Published online by Cambridge University Press: 07 July 2009
INTRODUCTION
Instrumentation of the airway is among the most noxious procedures physicians perform. Laryngoscopy and tracheal intubation require 1.3–2.8 times more inhalation anesthesia than does surgical incision. Physiologic responses to bronchoscopy include hypertension, tachycardia, increased cardiac output, laryngospasm, bronchospasm, retching, and vomiting. These hemodynamic and respiratory changes may be well tolerated by healthy individuals, but can lead to myocardial ischemia or respiratory compromise in others. To safely and effectively perform bronchoscopy and other airway procedures, pulmonary specialists must be able to adequately anesthetize the upper airway with local anesthetics, and safely administer moderate (conscious) sedation. This chapter will describe the methods used to anesthetize the oropharynx and upper airway, and the safe use of sedative hypnotics to minimize the frequency and severity of these complications.
AIRWAY ANESTHESIA
Neuroanatomy of the Airway
Branches of the Vth, IXth, and Xth cranial nerves provide sensation to the airway.

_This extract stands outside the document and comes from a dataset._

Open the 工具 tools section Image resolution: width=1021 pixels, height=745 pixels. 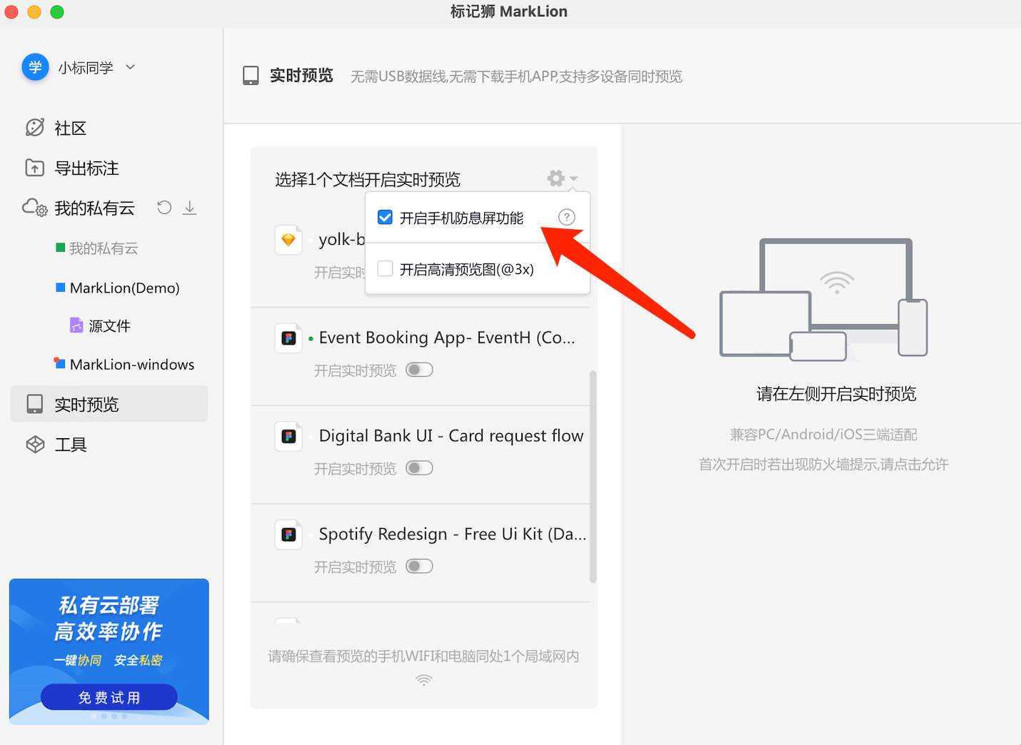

The nasal mucosa is innervated by the sphenopalatine plexus, composed of branches of the maxillary branch of the trigeminal nerve. These fibers lie just below the mucosa along the lateral wall of the nares, posterior to the middle turbinate. Sensation to the anterior 2/3 of the tongue is provided by fibers of the mandibular branch of cranial nerve V. The posterior 1/3 of the tongue and the pharyngeal mucosa to the vocal cords are innervated by the glossopharyngeal nerve through the pharyngeal plexus. The superior laryngeal and recurrent laryngeal branches of the vagus innervate the vocal cords, trachea, and bronchi.